Text segment:
__________

We will use set seed to ensure that the results matches the output when we run the program again
RNGversion("3.5.2")
## Warning in RNGkind("Mersenne-Twister", "Inversion", "Rounding"): non-uniform
## 'Rounding' sampler used
set.seed(2345)
teen_clusters <- kmeans(intersets_z, 5)
#Examine the number of examples falling in each of each of the groups. If the groups are too large or too small, then they are not likely to be very useful
teen_clusters$size
## [1] 871 600 5981 1034 21514
For more in-depth look at the clusters, we can examine the coordinates of the cluster centroides.

__________

[Records from a collection]
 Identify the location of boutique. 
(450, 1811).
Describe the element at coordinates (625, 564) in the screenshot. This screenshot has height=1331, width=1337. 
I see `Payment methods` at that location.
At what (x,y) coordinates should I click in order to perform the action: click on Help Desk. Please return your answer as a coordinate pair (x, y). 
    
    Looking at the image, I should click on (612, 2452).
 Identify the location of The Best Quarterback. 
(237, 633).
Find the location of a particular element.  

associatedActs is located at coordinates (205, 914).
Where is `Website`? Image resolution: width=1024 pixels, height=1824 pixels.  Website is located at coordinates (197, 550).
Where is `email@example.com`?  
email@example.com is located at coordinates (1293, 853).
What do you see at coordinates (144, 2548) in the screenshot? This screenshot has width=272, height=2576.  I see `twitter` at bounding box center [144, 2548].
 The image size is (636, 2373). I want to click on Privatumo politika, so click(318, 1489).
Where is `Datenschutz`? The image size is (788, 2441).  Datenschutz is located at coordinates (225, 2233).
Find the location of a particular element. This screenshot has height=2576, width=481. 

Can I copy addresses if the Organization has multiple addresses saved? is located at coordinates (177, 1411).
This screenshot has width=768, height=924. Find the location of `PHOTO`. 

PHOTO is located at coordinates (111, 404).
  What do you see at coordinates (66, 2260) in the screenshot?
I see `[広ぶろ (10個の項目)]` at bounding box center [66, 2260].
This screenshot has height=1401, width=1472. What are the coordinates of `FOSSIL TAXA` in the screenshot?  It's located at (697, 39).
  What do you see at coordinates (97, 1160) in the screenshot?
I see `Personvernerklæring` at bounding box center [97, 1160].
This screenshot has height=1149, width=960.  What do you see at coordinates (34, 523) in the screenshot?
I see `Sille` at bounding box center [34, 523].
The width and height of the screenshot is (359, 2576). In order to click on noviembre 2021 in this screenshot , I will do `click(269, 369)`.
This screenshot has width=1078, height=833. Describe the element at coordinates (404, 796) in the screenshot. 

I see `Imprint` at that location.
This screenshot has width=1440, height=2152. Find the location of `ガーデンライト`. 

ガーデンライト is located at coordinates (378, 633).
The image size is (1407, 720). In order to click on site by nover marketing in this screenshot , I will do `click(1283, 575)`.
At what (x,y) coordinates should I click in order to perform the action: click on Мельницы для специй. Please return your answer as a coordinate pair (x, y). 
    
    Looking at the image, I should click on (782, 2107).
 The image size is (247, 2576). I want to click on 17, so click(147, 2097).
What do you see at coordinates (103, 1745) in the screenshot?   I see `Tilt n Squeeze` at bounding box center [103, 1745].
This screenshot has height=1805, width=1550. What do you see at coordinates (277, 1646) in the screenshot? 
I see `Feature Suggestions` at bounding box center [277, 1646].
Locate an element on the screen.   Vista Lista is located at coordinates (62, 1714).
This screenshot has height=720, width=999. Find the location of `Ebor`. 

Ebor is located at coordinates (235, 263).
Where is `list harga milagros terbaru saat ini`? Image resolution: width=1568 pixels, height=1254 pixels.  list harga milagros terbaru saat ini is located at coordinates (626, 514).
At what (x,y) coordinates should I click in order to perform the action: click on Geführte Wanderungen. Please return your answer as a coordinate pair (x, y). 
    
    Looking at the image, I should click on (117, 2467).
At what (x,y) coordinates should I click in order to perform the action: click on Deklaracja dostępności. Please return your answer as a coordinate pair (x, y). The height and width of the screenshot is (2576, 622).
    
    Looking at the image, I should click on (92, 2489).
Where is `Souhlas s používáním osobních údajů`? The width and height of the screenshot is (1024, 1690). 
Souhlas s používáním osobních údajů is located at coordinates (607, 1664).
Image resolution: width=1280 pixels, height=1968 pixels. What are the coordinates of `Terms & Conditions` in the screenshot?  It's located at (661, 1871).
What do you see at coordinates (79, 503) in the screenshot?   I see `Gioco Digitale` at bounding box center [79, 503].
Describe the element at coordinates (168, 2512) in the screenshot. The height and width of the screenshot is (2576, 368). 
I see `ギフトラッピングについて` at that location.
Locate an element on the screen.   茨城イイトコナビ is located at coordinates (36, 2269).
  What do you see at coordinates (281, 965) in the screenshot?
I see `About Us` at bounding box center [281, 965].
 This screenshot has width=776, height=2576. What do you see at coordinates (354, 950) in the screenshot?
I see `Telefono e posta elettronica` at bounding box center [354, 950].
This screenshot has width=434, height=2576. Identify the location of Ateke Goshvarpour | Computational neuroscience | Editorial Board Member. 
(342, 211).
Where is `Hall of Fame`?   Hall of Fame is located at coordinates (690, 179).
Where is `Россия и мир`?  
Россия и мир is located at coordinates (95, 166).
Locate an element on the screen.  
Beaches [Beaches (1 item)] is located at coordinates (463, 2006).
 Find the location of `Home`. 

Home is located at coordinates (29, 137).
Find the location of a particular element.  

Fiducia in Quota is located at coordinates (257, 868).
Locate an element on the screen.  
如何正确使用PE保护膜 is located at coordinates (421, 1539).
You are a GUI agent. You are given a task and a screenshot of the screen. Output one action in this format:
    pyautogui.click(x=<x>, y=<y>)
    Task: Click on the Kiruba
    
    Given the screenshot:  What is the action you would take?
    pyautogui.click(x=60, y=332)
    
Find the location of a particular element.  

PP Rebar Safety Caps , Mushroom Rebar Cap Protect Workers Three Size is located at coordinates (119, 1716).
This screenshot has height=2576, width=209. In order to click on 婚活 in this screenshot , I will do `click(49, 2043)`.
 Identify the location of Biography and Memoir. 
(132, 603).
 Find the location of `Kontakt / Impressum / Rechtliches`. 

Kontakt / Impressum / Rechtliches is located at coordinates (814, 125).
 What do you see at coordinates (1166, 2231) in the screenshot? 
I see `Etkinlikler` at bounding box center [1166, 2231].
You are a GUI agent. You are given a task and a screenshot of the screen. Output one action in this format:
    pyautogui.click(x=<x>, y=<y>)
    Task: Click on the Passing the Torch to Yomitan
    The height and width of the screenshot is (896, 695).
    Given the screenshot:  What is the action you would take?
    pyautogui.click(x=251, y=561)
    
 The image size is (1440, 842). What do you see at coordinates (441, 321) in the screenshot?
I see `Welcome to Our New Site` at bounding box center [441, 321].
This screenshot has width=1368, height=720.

__________

Activities:
1 – In the k-means excerpt, what number is passed to set.seed?
2 – Output the passage of the k-means excerpt that begins at the words "#Examine the number" and stops after "the cluster centroides.".
3 – Using the k-means excerpt, decide whether each statement agrees with it, and answer yes or no with the words that decide it: (a) The kmeans call requests 5 clusters. (b) The random number generator version is set to "3.6.0". (c) One of the reported cluster sizes is 21514.

Your written answers:
1 – 2345

2 –
#Examine the number of examples falling in each of each of the groups. If the groups are too large or too small, then they are not likely to be very useful
teen_clusters$size
## [1] 871 600 5981 1034 21514
For more in-depth look at the clusters, we can examine the coordinates of the cluster centroides.

3 –
(a) Yes: "teen_clusters <- kmeans(intersets_z, 5)"
(b) No: "RNGversion("3.5.2")"
(c) Yes: "## [1] 871 600 5981 1034 21514"